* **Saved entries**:

╔══

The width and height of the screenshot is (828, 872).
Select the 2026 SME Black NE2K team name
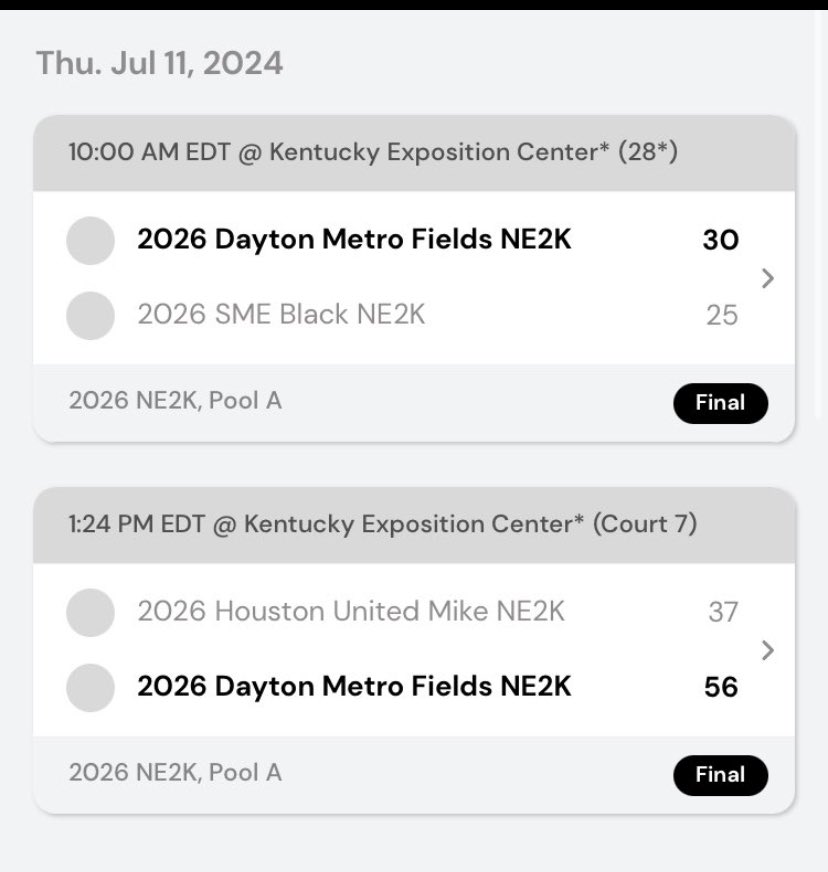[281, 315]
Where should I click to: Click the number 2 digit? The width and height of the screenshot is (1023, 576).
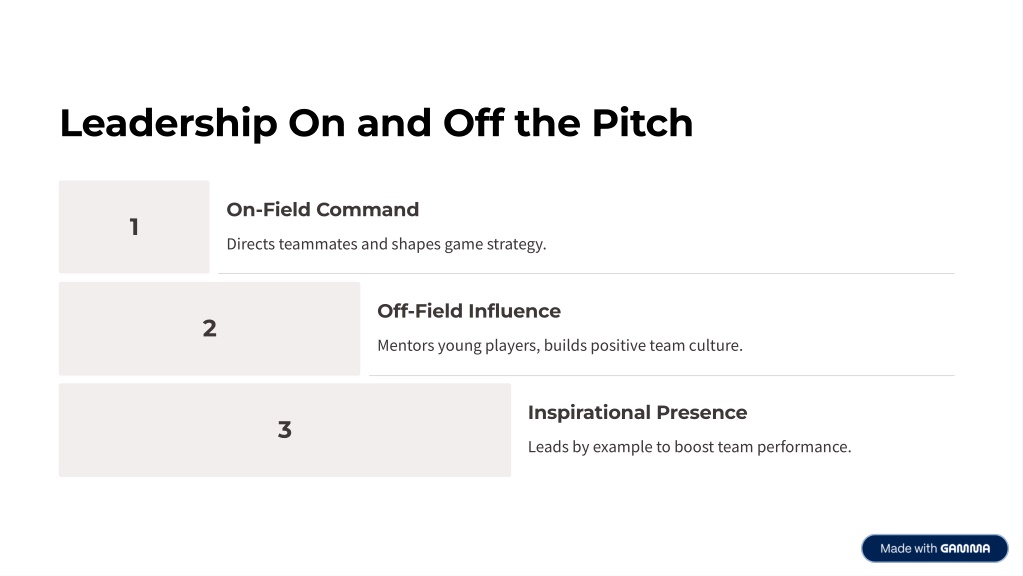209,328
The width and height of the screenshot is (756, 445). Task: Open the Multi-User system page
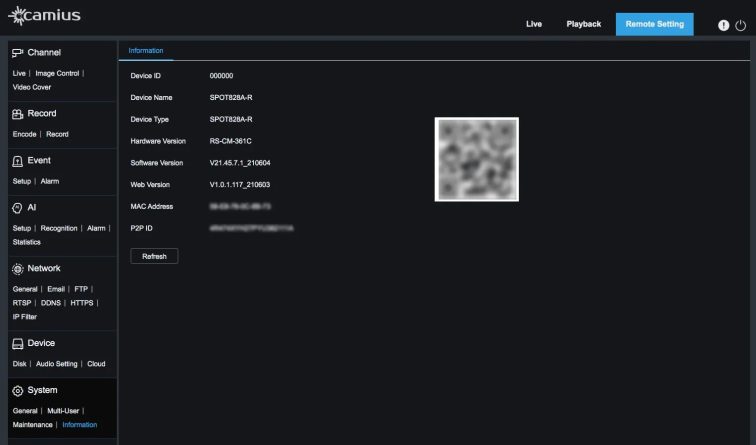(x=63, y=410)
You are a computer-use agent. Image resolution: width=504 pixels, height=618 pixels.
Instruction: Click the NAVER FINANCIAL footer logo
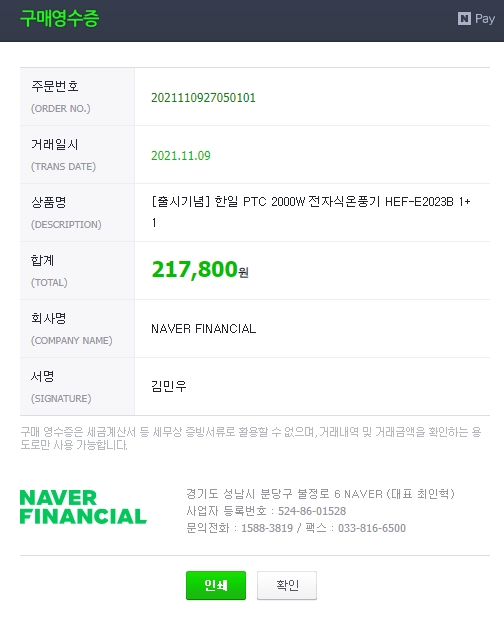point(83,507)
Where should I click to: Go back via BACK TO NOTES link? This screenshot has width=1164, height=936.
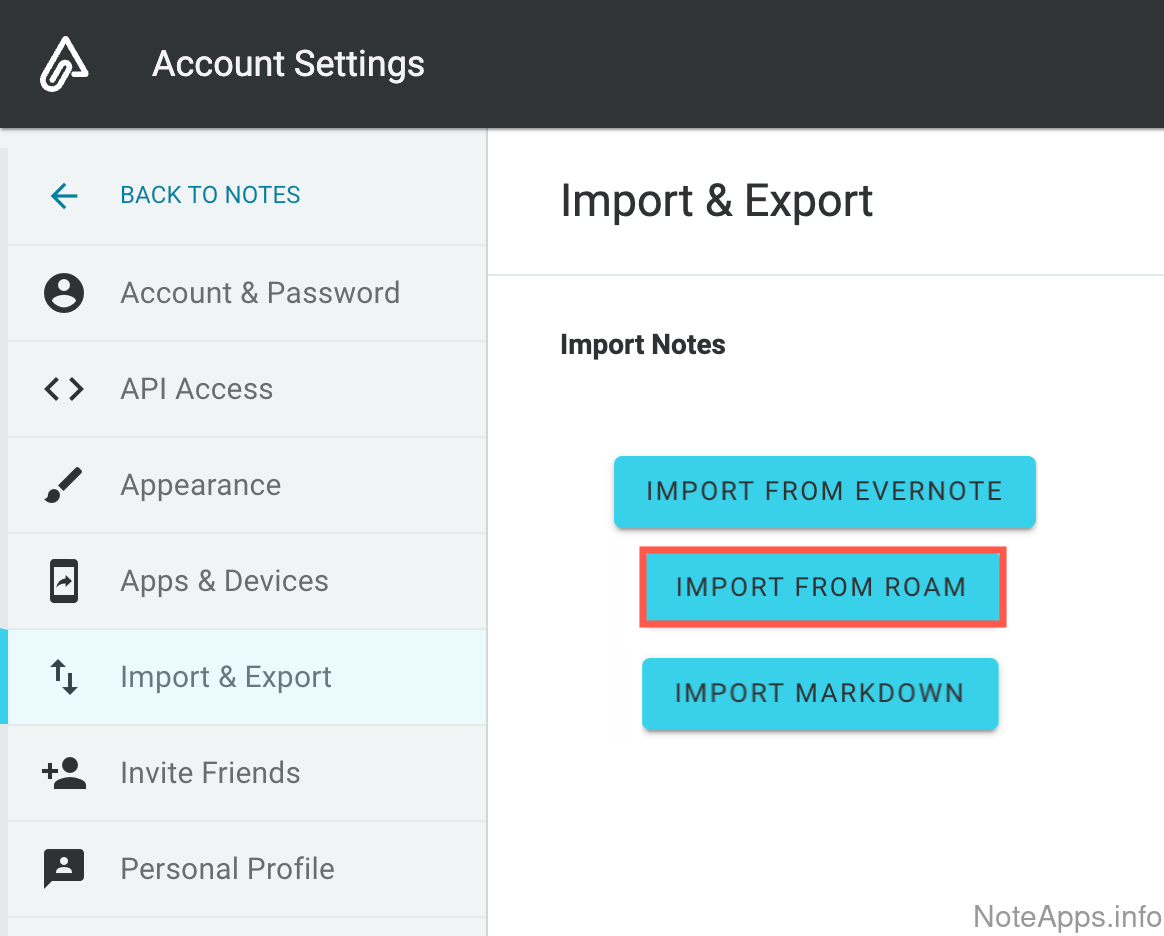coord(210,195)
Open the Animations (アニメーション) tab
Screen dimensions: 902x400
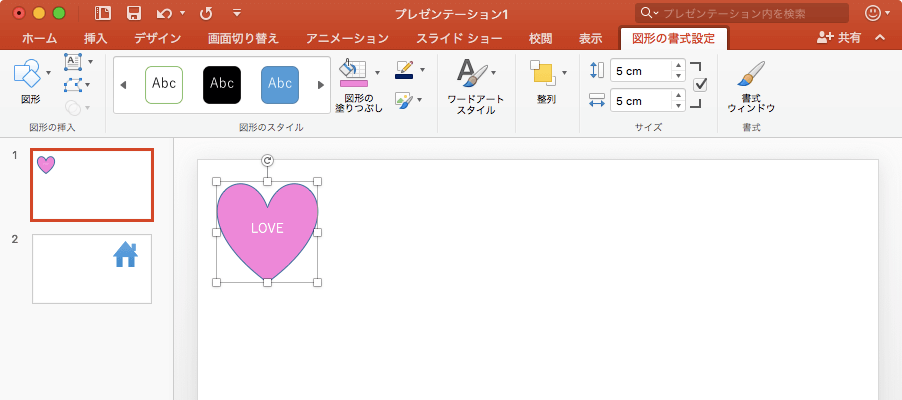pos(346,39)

╚══

* **YOUR OBJECTIVE**: Output exactly the lines from the one containing "Instruction: Click the" through the last line of the records above, both included, and leave out the pictures.

* **RESPONSE TO THIS TASK**:
Instruction: Click the NAVER FINANCIAL footer logo
point(83,507)
Where should I click to: Go back via BACK TO NOTES link? This screenshot has width=1164, height=936.
coord(210,195)
Open the Animations (アニメーション) tab
Screen dimensions: 902x400
pos(346,39)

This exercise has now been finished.